Kedutaan Besar Republik Indonesia (KBRI) di Muscat, pada Sabtu, 1 Maret 2026, meminta seluruh WNI di Oman untuk tetap tenang. Imbauan ini juga menekankan pentingnya meningkatkan kewaspadaan menyusul perkembangan situasi keamanan di kawasan Timur Tengah yang semakin memanas.

Eskalasi ini dipicu oleh terjadinya ledakan, penutupan wilayah udara, serta pembatalan penerbangan setelah Amerika Serikat dan Israel menyerang Iran. KBRI Muscat secara khusus mengingatkan WNI untuk selalu mengikuti arahan resmi dari Pemerintah Oman dan perwakilan RI demi keselamatan bersama.

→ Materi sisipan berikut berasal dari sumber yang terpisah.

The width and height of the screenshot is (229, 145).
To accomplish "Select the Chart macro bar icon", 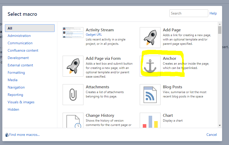I will pyautogui.click(x=150, y=120).
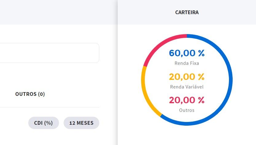256x145 pixels.
Task: Choose the 12 MESES period pill
Action: (81, 123)
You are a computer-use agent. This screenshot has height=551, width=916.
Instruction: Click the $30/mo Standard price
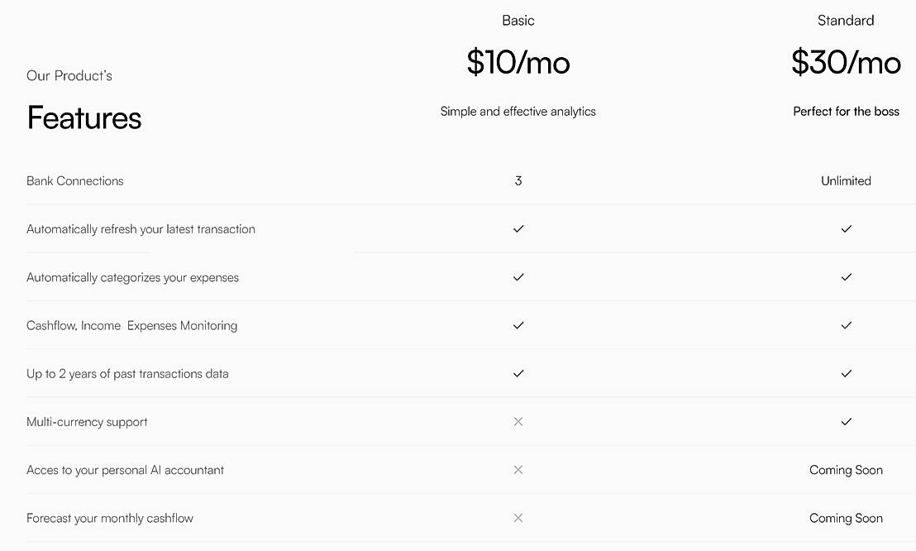pos(846,63)
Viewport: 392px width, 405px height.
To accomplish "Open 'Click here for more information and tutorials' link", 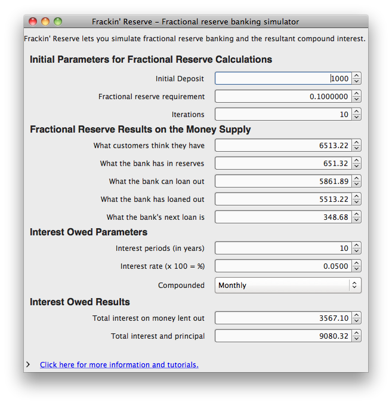I will tap(119, 365).
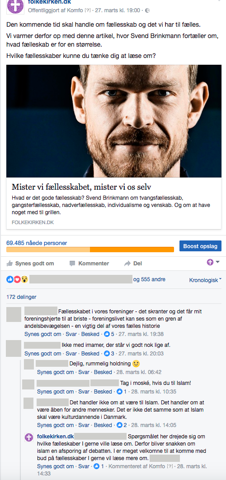Click Svar under the Dejlig, rummelig holdning comment
Screen dimensions: 226x480
[x=84, y=372]
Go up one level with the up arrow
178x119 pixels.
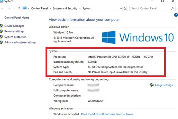[x=19, y=8]
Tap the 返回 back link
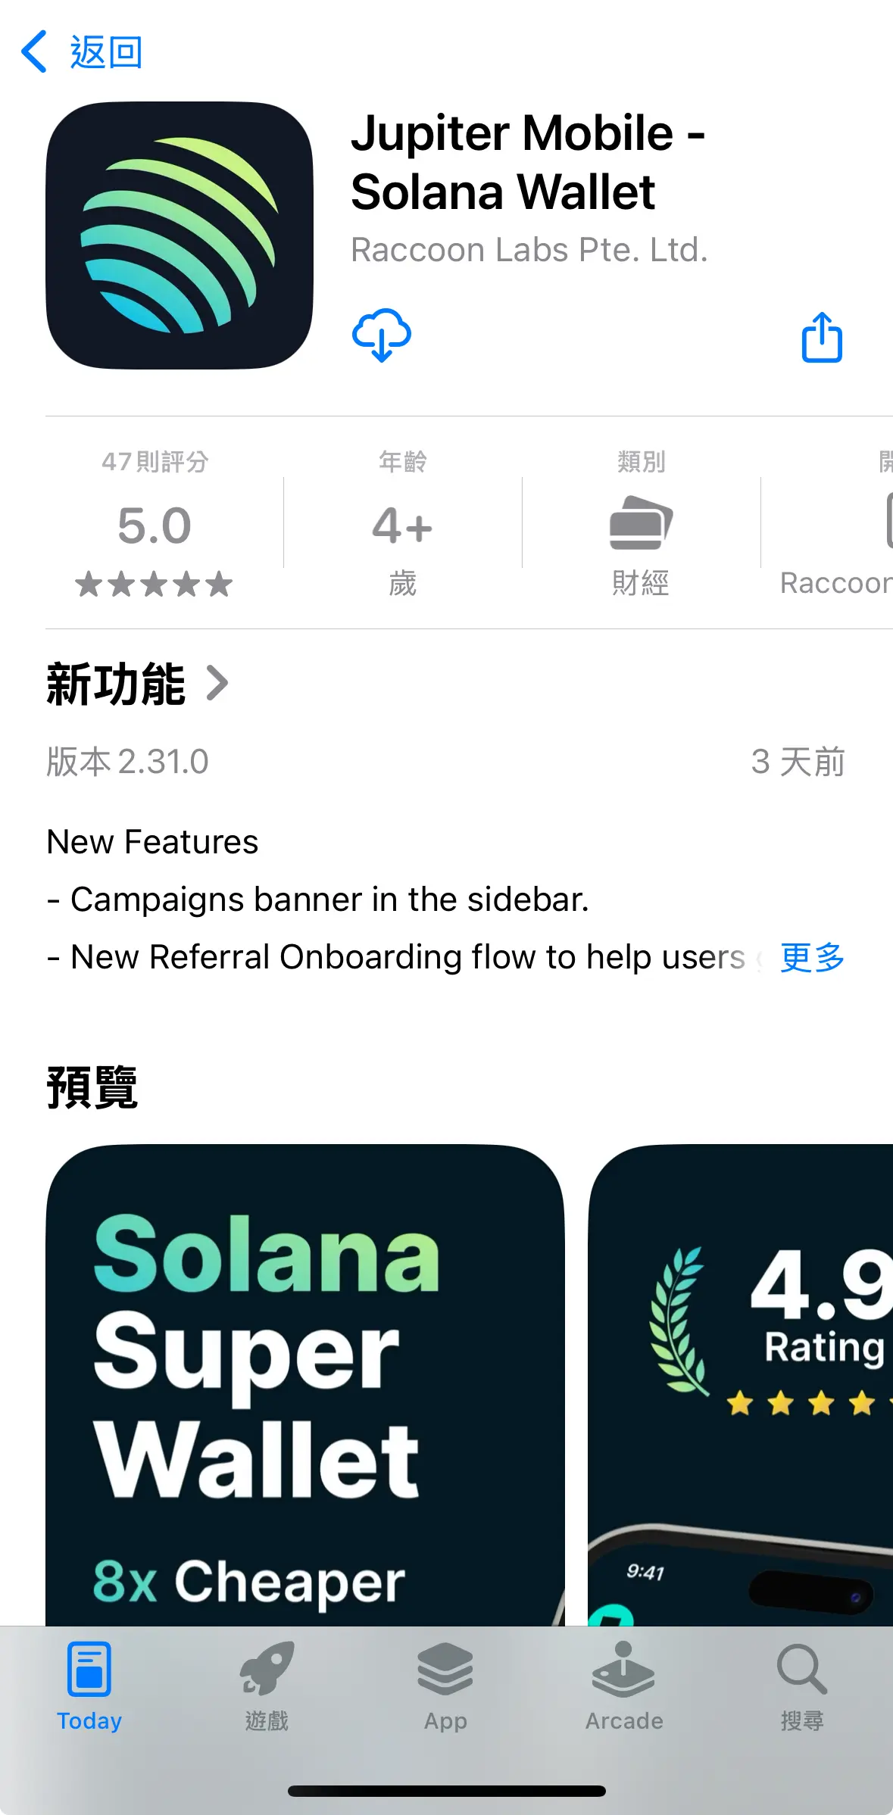This screenshot has width=893, height=1815. [107, 51]
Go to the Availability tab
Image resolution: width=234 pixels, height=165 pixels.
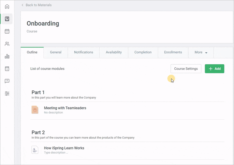(114, 52)

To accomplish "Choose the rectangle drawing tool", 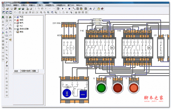I will click(7, 36).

Situasi keamanan di kawasan tersebut dapat berubah dengan cepat dan tak terduga, sehingga diperlukan kehati-hatian ekstra dari setiap individu. Langkah-langkah proaktif ini diambil untuk meminimalkan risiko dan memastikan keselamatan serta kesejahteraan WNI di tengah ketegangan yang meningkat.

Imbauan Kewaspadaan dan Sumber Informasi Resmi

KBRI Muscat secara tegas meminta WNI untuk mencermati informasi melalui media massa dan sumber resmi yang terpercaya. Hal ini krusial agar tidak mudah terprovokasi oleh berita yang belum terverifikasi kebenarannya. Mematuhi seluruh imbauan keamanan yang dikeluarkan otoritas setempat juga menjadi prioritas utama guna meminimalkan risiko.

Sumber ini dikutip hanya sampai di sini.